For each line below that holds "computer", return the line as it stands.

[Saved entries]
──────

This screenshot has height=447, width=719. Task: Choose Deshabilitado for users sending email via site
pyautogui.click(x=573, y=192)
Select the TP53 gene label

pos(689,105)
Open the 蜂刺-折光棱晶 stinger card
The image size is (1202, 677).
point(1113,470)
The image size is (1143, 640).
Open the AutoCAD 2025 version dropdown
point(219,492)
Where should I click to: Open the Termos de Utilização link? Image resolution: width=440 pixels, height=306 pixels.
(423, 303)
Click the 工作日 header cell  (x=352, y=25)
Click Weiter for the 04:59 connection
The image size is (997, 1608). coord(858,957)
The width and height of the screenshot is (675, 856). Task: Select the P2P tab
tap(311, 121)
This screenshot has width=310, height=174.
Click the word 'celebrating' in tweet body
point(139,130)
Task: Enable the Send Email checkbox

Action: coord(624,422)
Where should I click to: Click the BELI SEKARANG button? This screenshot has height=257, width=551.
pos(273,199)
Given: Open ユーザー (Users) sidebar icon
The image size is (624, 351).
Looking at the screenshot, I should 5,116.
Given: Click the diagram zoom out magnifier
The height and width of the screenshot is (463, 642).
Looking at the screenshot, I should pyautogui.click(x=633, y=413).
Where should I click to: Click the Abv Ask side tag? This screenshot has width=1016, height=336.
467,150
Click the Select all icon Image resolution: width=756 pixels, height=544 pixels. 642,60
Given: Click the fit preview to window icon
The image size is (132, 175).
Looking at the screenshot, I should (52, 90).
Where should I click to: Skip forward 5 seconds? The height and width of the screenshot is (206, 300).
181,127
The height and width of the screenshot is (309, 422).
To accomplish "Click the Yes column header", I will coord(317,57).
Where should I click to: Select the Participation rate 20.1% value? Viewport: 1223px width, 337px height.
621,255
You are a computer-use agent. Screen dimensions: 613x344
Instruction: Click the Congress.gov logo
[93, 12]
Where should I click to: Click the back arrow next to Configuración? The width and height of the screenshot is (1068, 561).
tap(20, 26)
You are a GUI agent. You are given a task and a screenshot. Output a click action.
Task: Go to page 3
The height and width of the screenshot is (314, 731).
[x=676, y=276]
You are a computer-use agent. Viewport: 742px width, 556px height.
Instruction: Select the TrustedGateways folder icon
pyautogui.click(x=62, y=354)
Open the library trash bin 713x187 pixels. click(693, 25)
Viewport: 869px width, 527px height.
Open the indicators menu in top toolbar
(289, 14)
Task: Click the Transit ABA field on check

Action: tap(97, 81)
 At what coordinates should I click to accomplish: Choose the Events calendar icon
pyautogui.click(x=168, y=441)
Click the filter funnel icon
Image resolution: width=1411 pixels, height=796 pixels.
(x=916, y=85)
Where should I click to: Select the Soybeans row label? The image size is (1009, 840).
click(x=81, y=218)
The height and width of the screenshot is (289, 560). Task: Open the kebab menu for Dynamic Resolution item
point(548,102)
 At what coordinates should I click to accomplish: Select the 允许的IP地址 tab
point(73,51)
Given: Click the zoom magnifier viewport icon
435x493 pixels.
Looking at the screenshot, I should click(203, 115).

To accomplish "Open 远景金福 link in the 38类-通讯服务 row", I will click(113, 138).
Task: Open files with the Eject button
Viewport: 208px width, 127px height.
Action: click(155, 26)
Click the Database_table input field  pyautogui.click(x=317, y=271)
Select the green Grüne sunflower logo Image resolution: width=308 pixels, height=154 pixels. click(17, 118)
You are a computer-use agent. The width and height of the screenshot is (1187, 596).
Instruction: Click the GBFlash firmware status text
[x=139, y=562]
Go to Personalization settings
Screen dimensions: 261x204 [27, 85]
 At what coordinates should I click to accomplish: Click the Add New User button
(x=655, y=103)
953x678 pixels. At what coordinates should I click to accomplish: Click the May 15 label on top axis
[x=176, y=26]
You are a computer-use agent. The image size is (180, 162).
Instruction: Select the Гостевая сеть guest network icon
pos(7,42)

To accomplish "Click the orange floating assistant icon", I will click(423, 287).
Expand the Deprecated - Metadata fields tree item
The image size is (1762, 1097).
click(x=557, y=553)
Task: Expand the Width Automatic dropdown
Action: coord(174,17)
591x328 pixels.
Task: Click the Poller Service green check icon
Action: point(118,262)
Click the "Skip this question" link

──────

## Solution to the exercise
You are a computer-use agent. Screen dimensions: 613x344
You are a computer-use agent. Viewport: 742px width, 556px height.
You are a computer-use agent. The width and height of the screenshot is (1187, 596).
You are a computer-use agent. The image size is (180, 162).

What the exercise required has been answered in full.